Patched MikroTik router vulnerability worse than initially thought

A known MikroTik router vulnerability could be significantly more dangerous than previously believed.

In September, researchers at Qihoo 360 Netlab reported that a MikroTik router vulnerability, tracked as CVE-2018-14847, enabled hackers to infect more than 7,500 routers with malware. The malware logged and transmitted network traffic information to servers under the hackers' control. The vulnerability, initially rated medium severity, was disclosed in the Vault 7 leaks of alleged CIA hacking tools and was patched in April 2018.

Now, researchers at Tenable Research say the MikroTik router vulnerability should be rated critical severity because of a new technique that could further exploit targeted routers. Tenable Research presented the new hacking technique at the DerbyCon 8.0 security conference in Louisville, Ky., earlier this week and said it could enable hackers to perform remote code execution (RCE) attacks on the vulnerable MikroTik routers.

"The authenticated RCE vulnerability could be exploited with default credentials, granting an attacker full system access and allowing them to divert and reroute traffic or gain access to any internal system that uses the router," Tenable Research explained in a blog post.

Because default credentials are often left unchanged on hardware such as routers, attackers could take advantage of this MikroTik router vulnerability and exploit it on a wide scale.

"Based on Shodan analysis, there are hundreds of thousands of MikroTik deployments worldwide, with strong concentrations in Brazil, Indonesia, China, the Russian Federation and India," Tenable Research explained. "As of October 3, 2018, approximately 35,000 - 40,000 devices display an updated, patched version."

Tenable Research discovered several other vulnerabilities in RouterOS, the operating system used on MikroTik routers. They include CVE-2018-1156, which could enable another authenticated RCE attack; CVE-2018-1157, which enables file upload memory exhaustion; CVE-2018-1159, which enables a memory corruption attack against the MikroTik router web server; and CVE-2018-1158, which enables recursive parsing stack exhaustion.

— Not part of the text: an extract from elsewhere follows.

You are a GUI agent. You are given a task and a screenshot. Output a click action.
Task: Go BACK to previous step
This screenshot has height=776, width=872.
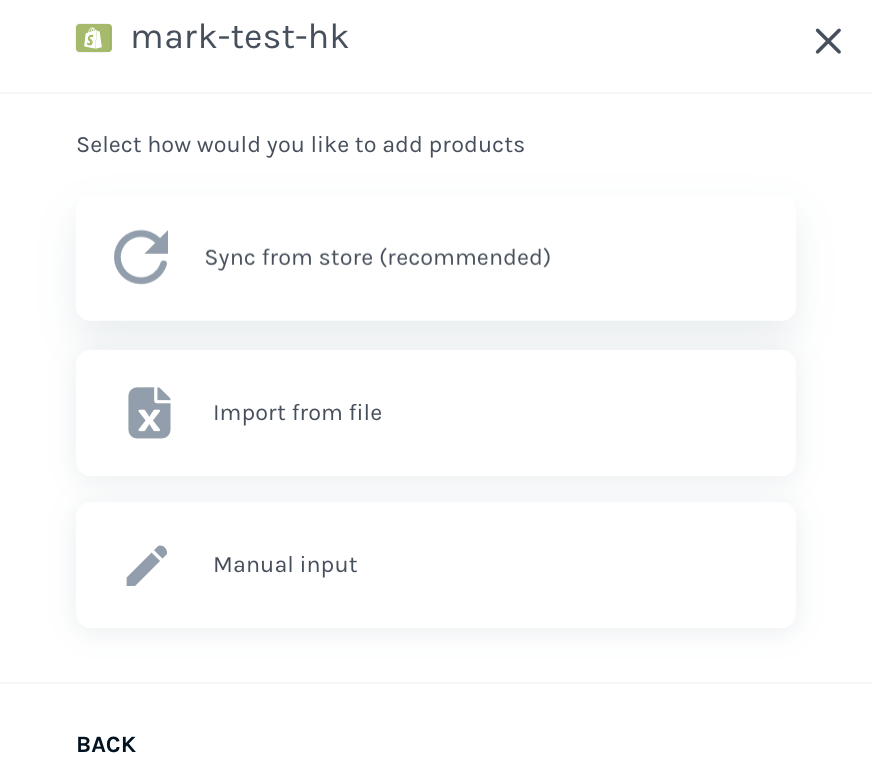point(106,744)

In response to Tenable Research's findings, MikroTik posted a statement on its blog saying that the issues had been fixed.

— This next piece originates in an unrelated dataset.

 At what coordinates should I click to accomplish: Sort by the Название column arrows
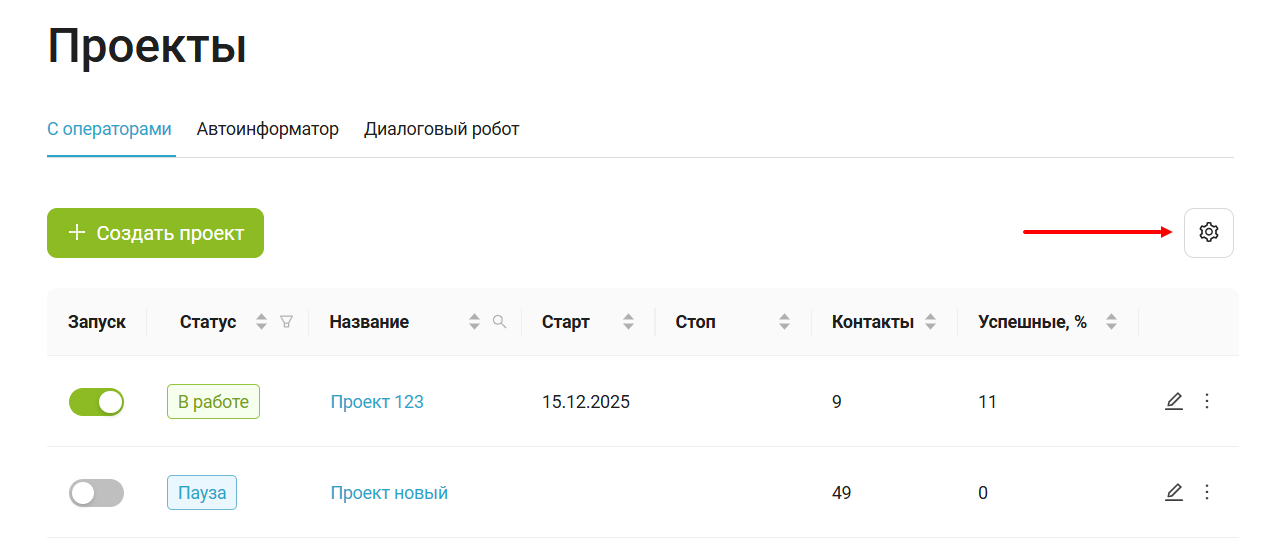[x=475, y=322]
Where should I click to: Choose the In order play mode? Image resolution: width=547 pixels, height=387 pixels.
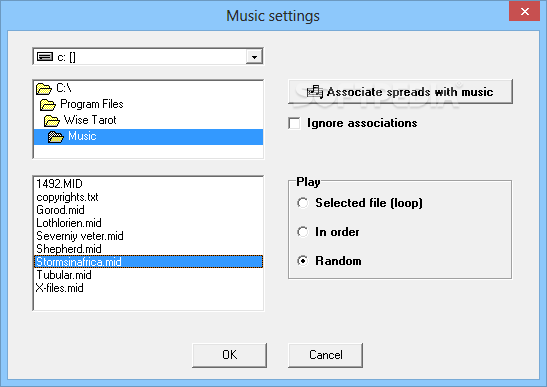click(302, 232)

"The issues only affect authenticated users, meaning, to exploit them, there must be a known username and password on the device," MikroTik said. "Your data, access to the system and configuration are not under risk."

MikroTik fixed all of the vulnerabilities disclosed by Tenable Research by updating RouterOS to versions 6.42.7, 6.40.9 and 6.43.

There have not been any reported exploits of the MikroTik router vulnerability in the wild.